United States District Court, N.D. Texas, Dallas Division

August 29, 2017

SAMANTHA CARTER, Plaintiff,
v.
H2R RESTAURANT HOLDINGS, LLC, et al., Defendants.

          MEMORANDUM OPINION AND ORDER

          DAVID L. HORAN, UNITED STATES MAGISTRATE JUDGE

         This case has been referred to the United States magistrate judge for pretrial management under 28 U.S.C. § 636(b) and a standing order of reference from United States District Judge David C. Godbey. See Dkt. No. 102.
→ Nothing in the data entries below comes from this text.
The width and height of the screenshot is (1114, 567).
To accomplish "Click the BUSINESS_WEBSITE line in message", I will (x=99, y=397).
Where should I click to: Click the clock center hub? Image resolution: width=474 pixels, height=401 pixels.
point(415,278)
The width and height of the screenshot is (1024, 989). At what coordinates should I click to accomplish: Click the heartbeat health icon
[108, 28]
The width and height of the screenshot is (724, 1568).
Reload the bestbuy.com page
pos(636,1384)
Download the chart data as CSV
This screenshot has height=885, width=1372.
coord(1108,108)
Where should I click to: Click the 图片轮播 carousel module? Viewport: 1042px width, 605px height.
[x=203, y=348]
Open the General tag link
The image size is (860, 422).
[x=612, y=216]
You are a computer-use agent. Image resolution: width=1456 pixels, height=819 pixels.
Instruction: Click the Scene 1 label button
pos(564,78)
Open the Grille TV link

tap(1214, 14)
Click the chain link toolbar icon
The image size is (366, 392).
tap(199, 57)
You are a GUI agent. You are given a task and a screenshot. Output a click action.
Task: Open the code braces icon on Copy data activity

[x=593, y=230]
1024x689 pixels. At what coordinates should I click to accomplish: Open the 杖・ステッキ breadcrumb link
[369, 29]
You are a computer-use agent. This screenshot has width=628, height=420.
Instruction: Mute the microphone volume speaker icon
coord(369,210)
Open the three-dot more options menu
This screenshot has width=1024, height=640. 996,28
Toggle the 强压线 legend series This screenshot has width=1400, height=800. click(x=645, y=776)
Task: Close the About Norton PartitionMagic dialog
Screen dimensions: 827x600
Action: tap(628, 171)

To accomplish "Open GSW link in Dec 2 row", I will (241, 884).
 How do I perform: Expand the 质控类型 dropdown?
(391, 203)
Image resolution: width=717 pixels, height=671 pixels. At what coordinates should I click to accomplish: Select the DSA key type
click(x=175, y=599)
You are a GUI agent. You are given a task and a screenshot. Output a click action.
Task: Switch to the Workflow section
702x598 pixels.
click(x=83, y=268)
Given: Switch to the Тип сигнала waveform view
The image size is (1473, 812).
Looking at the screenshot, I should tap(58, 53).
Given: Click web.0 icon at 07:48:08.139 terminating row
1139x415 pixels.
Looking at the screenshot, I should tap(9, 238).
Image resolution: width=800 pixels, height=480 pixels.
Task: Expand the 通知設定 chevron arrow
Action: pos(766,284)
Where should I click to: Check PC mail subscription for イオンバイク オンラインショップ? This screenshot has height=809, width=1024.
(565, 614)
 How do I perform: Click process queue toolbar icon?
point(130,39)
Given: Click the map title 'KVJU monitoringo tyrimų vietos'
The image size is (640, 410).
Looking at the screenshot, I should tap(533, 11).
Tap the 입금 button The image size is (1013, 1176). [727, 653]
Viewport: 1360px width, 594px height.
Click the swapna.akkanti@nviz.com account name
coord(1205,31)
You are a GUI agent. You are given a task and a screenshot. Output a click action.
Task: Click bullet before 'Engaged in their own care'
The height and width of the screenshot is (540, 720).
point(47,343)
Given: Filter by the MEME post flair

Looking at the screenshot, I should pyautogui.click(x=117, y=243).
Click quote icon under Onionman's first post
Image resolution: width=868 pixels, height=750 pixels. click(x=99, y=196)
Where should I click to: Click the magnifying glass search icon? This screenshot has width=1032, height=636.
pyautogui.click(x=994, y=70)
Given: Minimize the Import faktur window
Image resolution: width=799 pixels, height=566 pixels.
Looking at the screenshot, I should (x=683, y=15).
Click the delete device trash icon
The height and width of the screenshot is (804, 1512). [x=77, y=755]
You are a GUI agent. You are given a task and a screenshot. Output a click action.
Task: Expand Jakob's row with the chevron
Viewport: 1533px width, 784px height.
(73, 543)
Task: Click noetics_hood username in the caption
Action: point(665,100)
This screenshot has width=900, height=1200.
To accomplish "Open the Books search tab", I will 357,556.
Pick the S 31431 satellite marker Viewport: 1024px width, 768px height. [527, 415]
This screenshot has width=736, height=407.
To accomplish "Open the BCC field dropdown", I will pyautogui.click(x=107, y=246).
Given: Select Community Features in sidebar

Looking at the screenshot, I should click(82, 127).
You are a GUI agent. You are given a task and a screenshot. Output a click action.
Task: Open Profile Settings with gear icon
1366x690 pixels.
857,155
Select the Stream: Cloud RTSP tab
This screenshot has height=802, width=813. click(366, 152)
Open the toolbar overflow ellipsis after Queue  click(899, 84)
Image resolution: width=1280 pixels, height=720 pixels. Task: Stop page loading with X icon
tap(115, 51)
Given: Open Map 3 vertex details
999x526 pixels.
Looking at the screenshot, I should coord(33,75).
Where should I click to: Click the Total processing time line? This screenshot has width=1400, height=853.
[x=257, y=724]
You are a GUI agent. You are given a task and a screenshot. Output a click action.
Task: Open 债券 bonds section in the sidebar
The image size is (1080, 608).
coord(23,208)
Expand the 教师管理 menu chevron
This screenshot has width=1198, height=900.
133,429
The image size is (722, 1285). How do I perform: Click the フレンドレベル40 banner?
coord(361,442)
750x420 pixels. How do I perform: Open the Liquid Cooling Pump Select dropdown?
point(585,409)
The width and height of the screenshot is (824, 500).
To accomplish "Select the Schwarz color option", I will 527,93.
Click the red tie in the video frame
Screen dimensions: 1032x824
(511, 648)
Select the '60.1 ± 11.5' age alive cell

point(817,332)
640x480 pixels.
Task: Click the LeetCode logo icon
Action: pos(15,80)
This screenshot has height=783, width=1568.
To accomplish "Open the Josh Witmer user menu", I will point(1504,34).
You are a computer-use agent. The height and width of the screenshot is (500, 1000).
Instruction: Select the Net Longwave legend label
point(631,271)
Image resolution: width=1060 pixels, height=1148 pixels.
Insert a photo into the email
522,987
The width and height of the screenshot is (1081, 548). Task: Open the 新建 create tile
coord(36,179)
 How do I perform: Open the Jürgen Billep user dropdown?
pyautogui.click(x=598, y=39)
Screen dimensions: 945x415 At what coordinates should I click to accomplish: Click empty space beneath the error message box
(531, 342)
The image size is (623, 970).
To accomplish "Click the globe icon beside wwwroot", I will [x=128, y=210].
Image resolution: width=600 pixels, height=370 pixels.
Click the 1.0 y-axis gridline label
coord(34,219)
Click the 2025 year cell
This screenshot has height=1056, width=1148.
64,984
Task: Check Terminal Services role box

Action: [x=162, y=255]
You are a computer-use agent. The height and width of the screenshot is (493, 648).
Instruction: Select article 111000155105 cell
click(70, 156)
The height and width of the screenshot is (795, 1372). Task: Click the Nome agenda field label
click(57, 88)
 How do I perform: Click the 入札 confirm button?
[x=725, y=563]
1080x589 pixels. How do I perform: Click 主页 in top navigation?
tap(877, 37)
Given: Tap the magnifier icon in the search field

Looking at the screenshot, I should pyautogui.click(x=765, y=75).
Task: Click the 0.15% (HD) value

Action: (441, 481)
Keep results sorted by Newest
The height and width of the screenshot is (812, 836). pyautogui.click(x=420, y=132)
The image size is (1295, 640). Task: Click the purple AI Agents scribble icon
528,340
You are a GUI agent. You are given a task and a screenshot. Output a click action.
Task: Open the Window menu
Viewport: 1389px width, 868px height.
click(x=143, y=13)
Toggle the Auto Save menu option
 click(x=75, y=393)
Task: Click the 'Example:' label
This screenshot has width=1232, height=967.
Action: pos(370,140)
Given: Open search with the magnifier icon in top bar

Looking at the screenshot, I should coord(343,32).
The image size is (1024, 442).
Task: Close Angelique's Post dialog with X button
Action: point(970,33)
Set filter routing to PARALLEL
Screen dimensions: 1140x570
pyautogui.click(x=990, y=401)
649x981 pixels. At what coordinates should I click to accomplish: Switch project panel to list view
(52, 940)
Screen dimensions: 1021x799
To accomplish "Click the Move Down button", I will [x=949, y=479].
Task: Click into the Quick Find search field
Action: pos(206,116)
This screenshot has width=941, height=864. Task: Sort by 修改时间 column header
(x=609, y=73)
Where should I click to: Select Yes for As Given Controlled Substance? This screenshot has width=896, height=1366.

         Background and Procedural History

         Defendants H2R Restaurant Holdings, LLC, John Dyess, and Chris Short (the “H2R Defendants”) filed a Motion to Compel, see Dkt. No. 250, without filing a Joint Status Report in violation of the Court's Standing Order on Non-Dispositive Motions, see Dkt. No. 103 at 2-3. They contend that they did so because Plaintiff Samantha Carter refused to meet and confer.

         The Court subsequently ordered Ms. Carter and the H2R Defendants “to meet and confer and file a Joint Status Report on the H2R Defendants' Motion to Compel by Friday August 18, 2017.” Dkt. No. 125 at 3.

         Ms. Carter filed a Response to this Order shortly thereafter. She disputes that she refused to meet and confer with the H2R Defendants. Dkt. No. 253 at 1. She also appears to contend that she stands by her responses to the H2R Defendants' discovery requests and that a meet-and-confer session would be pointless as a result. See Id. at 1-3.

         The H2R Defendants filed a Joint Status Report on August 18, 2017. See Dkt. No. 258. In their Joint Status Report, they contend that their counsel “has attempted to communicate with Plaintiff to comply with the Court's Order [and that] Plaintiff has failed to respond.” Id. at 1.

         Legal Standards

         Federal Rule of Civil Procedure 37(a) governs motions to compel discovery responses. Rule 37(a)(3)(B) provides that a party seeking discovery may move for an order compelling production against another party when the latter has failed to produce documents requested under Federal Rule of Civil Procedure 34 or to answer an interrogatory under Federal Rule of Civil Procedure 33. See Fed. R. Civ. P. 37(a)(3)(B)(iii)-(iv). For purposes of Rule 37(a), “an evasive or incomplete disclosure, answer, or response must be treated as a failure to disclose, answer, or respond.” Fed.R.Civ.P. 37(a)(4).

         The party resisting discovery must show specifically how each discovery request is not relevant or otherwise objectionable. See McLeod, Alexander, Powel & Apffel, P.C. v. Quarles, 894 F.2d 1482, 1485 (5th Cir. 1990). And a party who has objected to a discovery request must, in response to a motion to compel, urge and argue in support of his objection to a request, and, if he does not, he waives the objection. See Sonnino v. Univ. of Kansas Hosp. Auth., 221 F.R.D. 661, 670-71 (D. Kan. 2004). A party resisting discovery must show how the requested discovery was overly broad, burdensome, or oppressive by submitting affidavits or offering evidence revealing the nature of the burden. See Merrill v. Waffle House, Inc., 227 F.R.D. 475, 477 (N.D. Tex. 2005); see also S.E.C. v. Brady, 238 F.R.D. 429, 437 (N.D. Tex. 2006) (“A party asserting undue burden typically must present an affidavit or other evidentiary proof of the time or expense involved in responding to the discovery request.”).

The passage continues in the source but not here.